Economics has fascinated me for some time. I even started a blog on it, until I came to the conclusion that there are hundreds of blogs about economics. I started to focus more on "water", driven by the drought I encountered, upon return to California in 2009. But just writing about the drought, or "water" in California was also a subject that was overdone, and only of interest to Californians. Other states in the country heard about the drought, but could not grasp its intensity. Even in California people felt it was not that bad and could be legislated out of existence, if the government would get their act together.
The waterway from the harbor of Rotterdam to the North Sea. Rotterdam used to be world's largest port for many years.
I like the big picture, so decided to incorporate economics, politics, geography, history, and culture into the equation. But to what could I compare it? The first thing that came to mind was how water is managed in Holland (the Netherlands). First there was the Afsluitdijk, a dike built across the Zuider Sea in 1932, making it a lake. Then we had the big flood in 1953 and how after that plans were solidified more quickly to protect the country from it happening again. Then there was hurricane Katrina in the Mississippi delta in 2005, just as Holland is a delta. My brother, who was a water engineer, put projects together in Bangladesh, which is a humongous delta where the snow melt from the Himalayas streams into the ocean.

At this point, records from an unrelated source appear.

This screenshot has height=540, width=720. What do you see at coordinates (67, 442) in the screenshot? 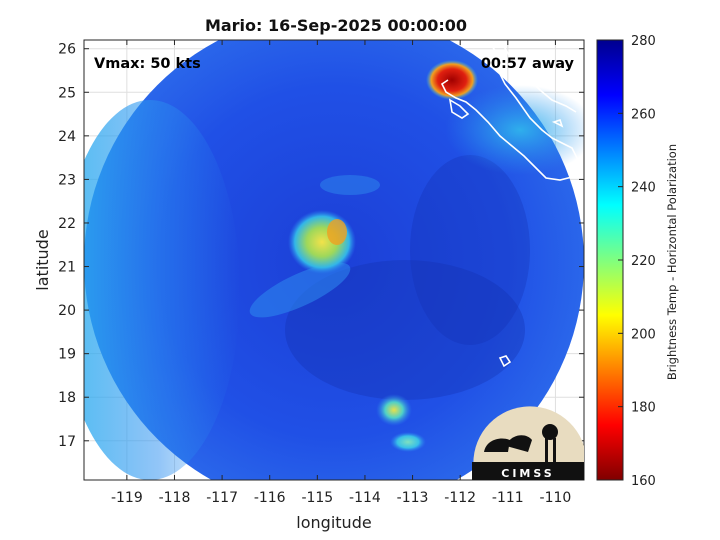
I see `y-tick-label: 17` at bounding box center [67, 442].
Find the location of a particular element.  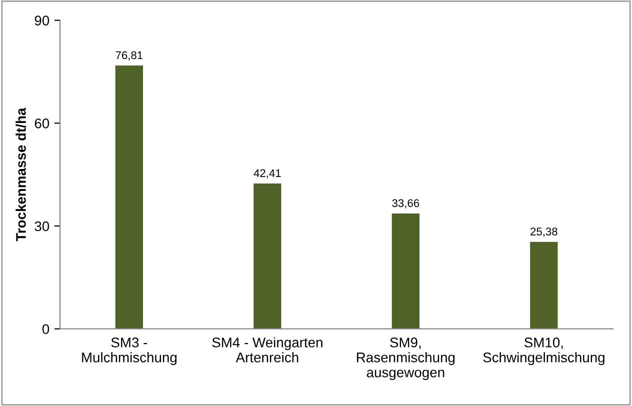

x-tick-label: SM3 - Mulchmischung is located at coordinates (130, 352).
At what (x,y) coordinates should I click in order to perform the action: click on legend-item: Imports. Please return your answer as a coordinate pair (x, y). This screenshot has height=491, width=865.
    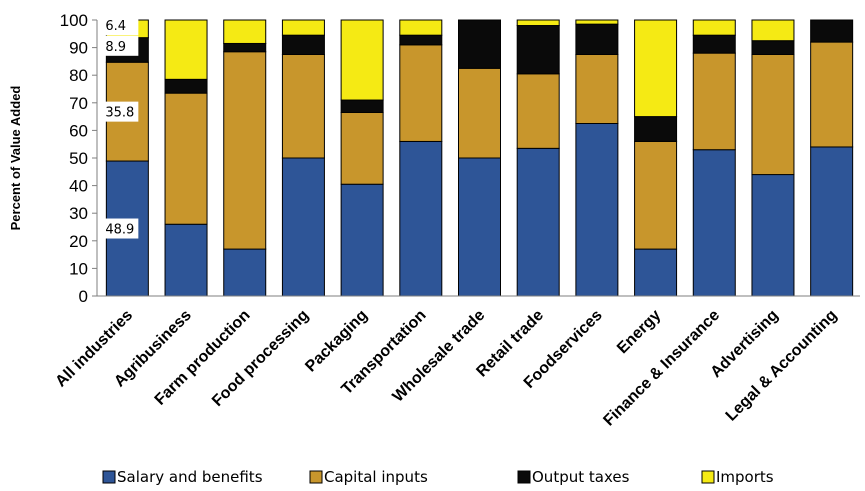
    Looking at the image, I should click on (738, 477).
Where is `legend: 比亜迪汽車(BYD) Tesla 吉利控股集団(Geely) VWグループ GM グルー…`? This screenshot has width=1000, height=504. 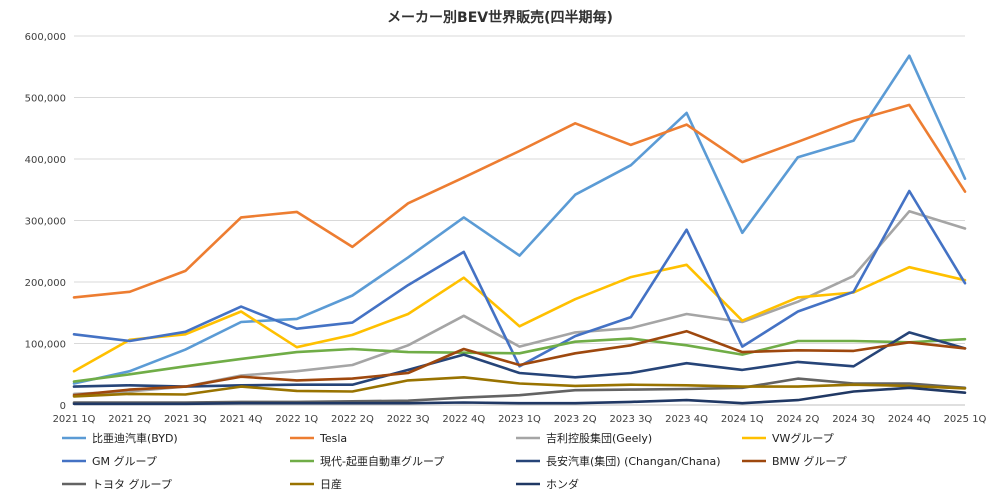 legend: 比亜迪汽車(BYD) Tesla 吉利控股集団(Geely) VWグループ GM グルー… is located at coordinates (454, 461).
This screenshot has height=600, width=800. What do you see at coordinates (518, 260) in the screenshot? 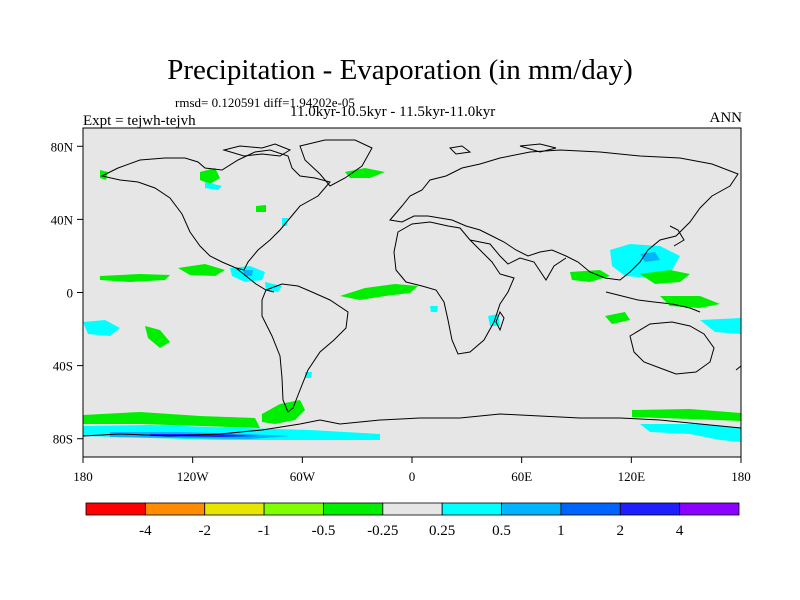
I see `coastline-arabia-india` at bounding box center [518, 260].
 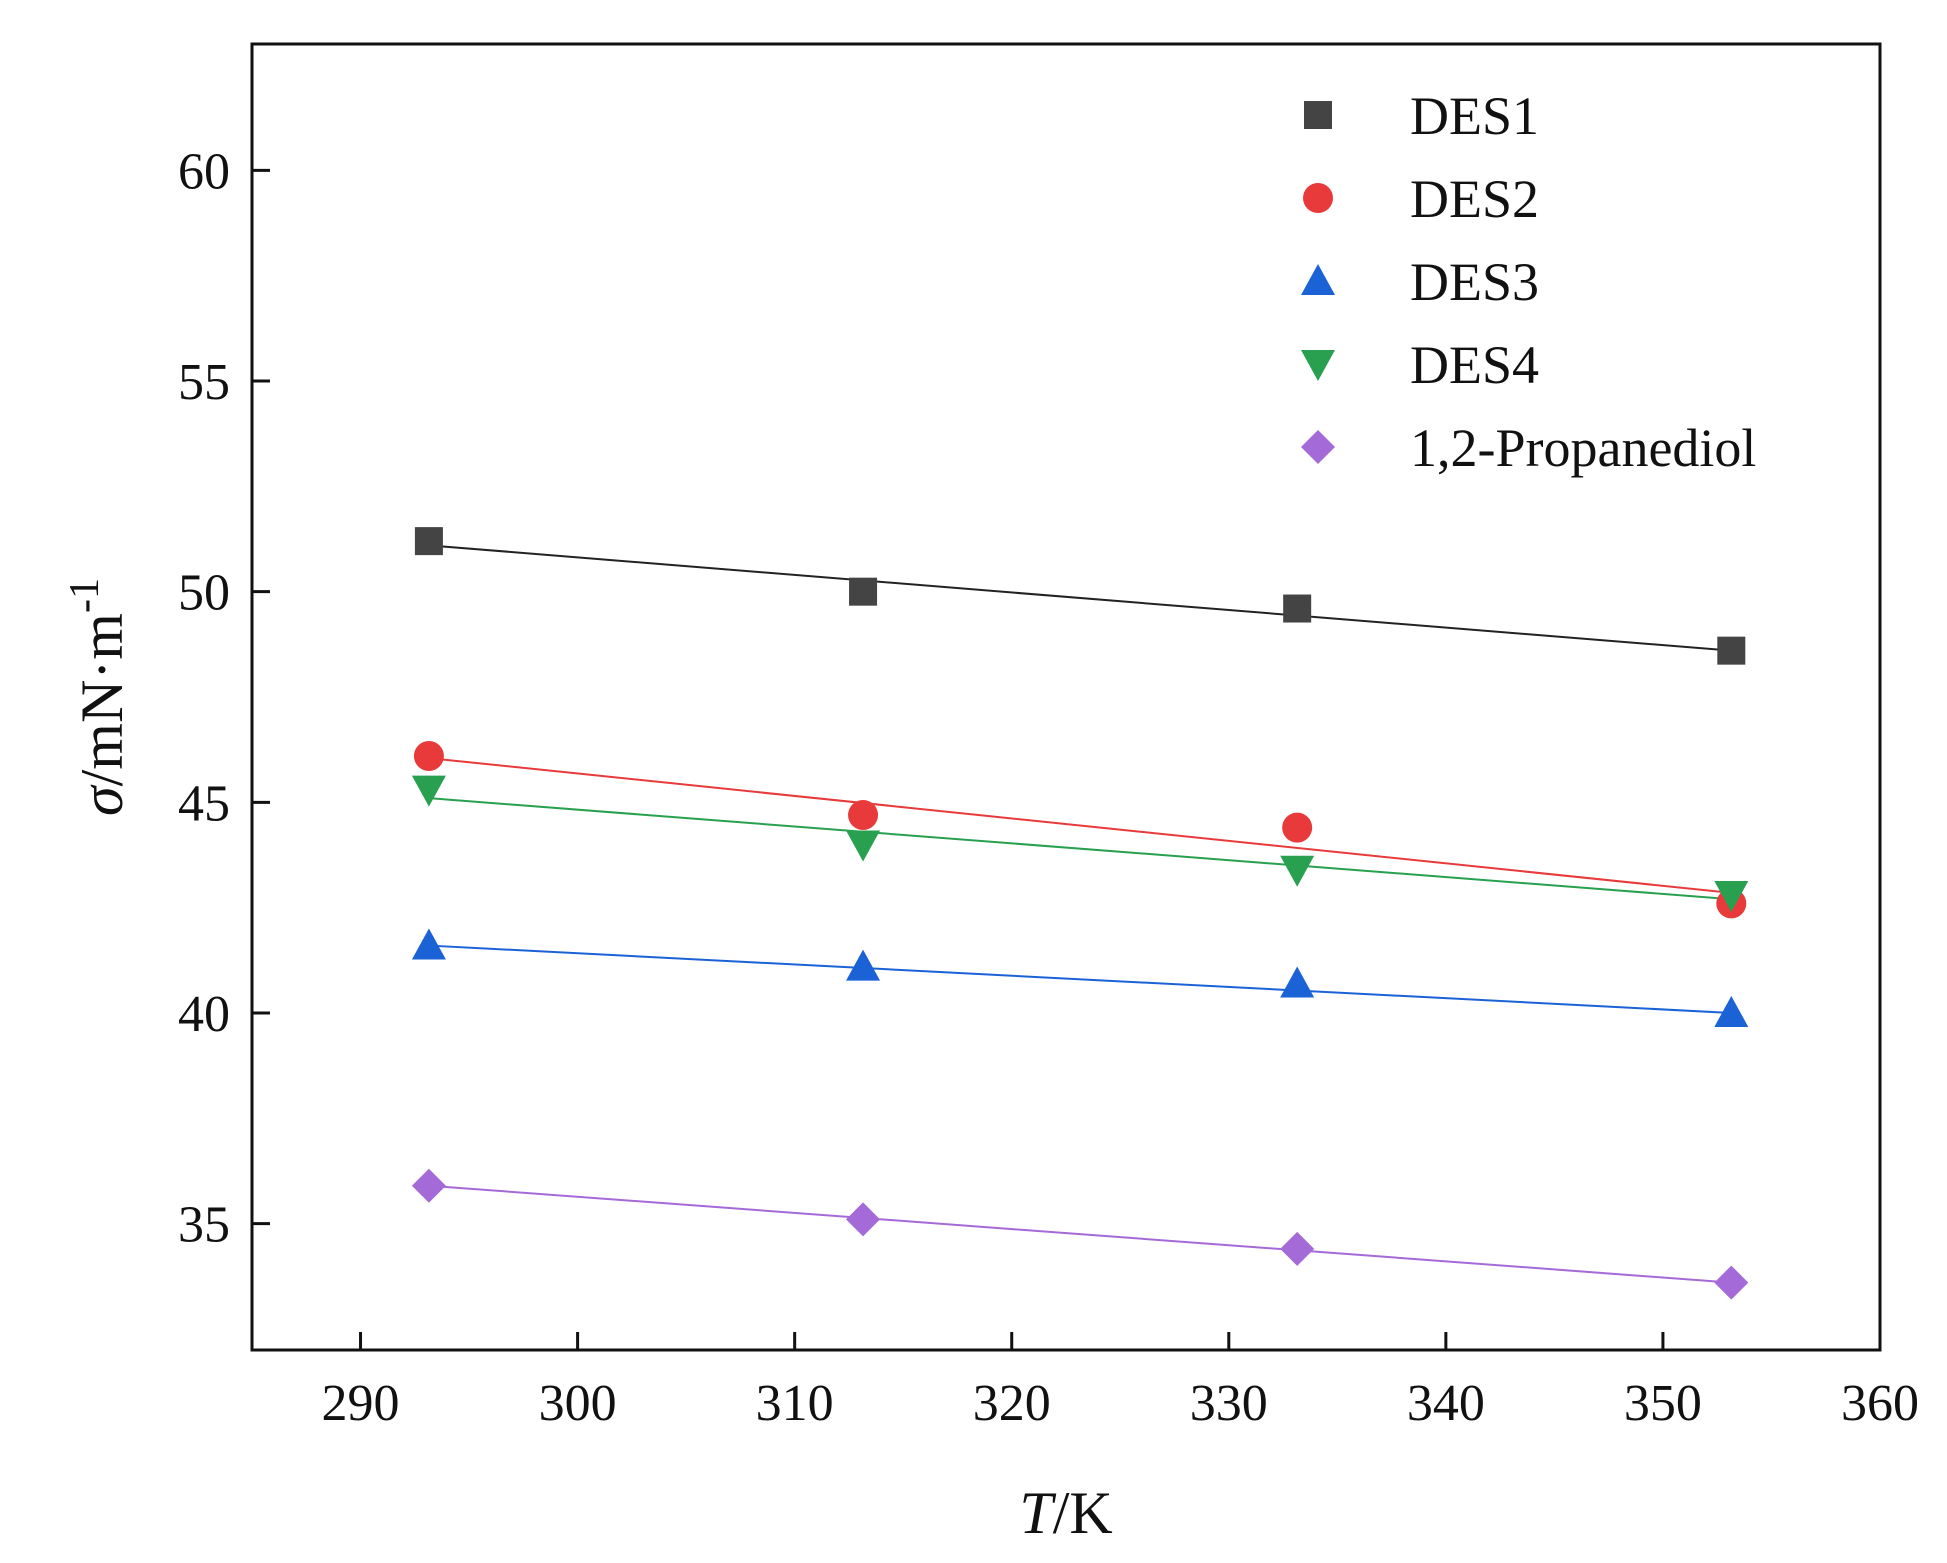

So here is how my story is developing now:
Theo migrated to Missouri with his family. His dad started a dairy farm in the early to mid 1800's. Theo is the oldest son who would be expected to take over the farm, but is not so inclined. He will move to California, following the gold-rush crowd. Not so much to dig for gold, but to get involved in the politics of water management. His grandson will meet Ben, who immigrated from Holland with his new bride. Ben is also interested in water and the two get together to share notes about water management in California vs. Holland. Ben's brother, Rudolf, visits his brother in California, but is also interested in the ramifications of hurricane Katrina, being a water engineer himself and having worked on rebuilding the dike systems in Holland after the 1953 flood. His company sent him out to Bangladesh to engineer water projects there. He also was sent out to Israel to maintain and raise the levees around the Dead Sea for potassium winning.
Fascination comes into play, to see how different politics plays out in each of those developments, and how the geography and economics play a role in each. It will become a novel for which I need to develop personal challenges for my characters, yet.
WHAT IS YOUR DREAM? HOW ARE YOU DEVELOPING THAT DREAM?
TO GET STARTED, YOU NEED TO MOVE INTO ACTION FIRST. HAVING WRITTEN SEVERAL BLOGS AND POTENTIAL CHAPTERS GOT ME TO THIS POINT. MAYBE FOR YOU IT ISN'T WRITING BUT SOMETHING ENTIRELY DIFFERENT, YET THE PROCESS IS THE SAME.
Move into action. The note-taking, list making, and research has to end at some point. Your plot comes one of two ways: from outlining or from diving directly into the writing and engaging in a process of discovery. Either way, you’ve got to start getting words onto the page.
Are you an Outliner or a Pantser?
You know what an Outliner is. Pantsers are the opposite. They write by the seat of their pants, by process of discovery. Like Stephen King, they try to put interesting characters in difficult situations and write to find out what happens.
Let the fun begin with whichever style fits you best. It may take some experimenting, but most novelists are one or the other. Neither is right or wrong, and whichever one you are, at times the other seems preferable. But pick one and run with it.
Outliners carefully map out the story before they write the first word, sometimes even developing a detailed plan for each scene. They find they can’t write a novel any other way.
Dostoyevsky wrote eight outlines of The Idiot, changing his conception of the story dramatically each time. Henry James wrote detailed scenarios of his novels before he began his first drafts; his scenario for The Ambassadors ran 20,000 words.
Pantsers believe that if they can be surprised, delighted, disappointed, horrified, or moved in the course of writing, the reader will be too. I happen to be a Pantser. author: Jerry Jenkins
I have referred to "Outliners" and "Pantsers" before. The above quote is from Jerry Jenkins Fiction Jumpstart course.
These are the basic two forms a writer uses, depending on his / her personality. I think I am also a "Pantser". My characters develop as I write, and as I "need" them to make a flowing story. Theo's personality comes from the Dutch book Soldaat van Oranje's main character. When I wrote my first book, my memoirs, I used more of an outline writing it in chronological order.
Let me ask you again:
WHAT IS YOUR DREAM? WHERE ARE YOU WITH YOUR RESEARCH ON MAKING IT HAPPEN?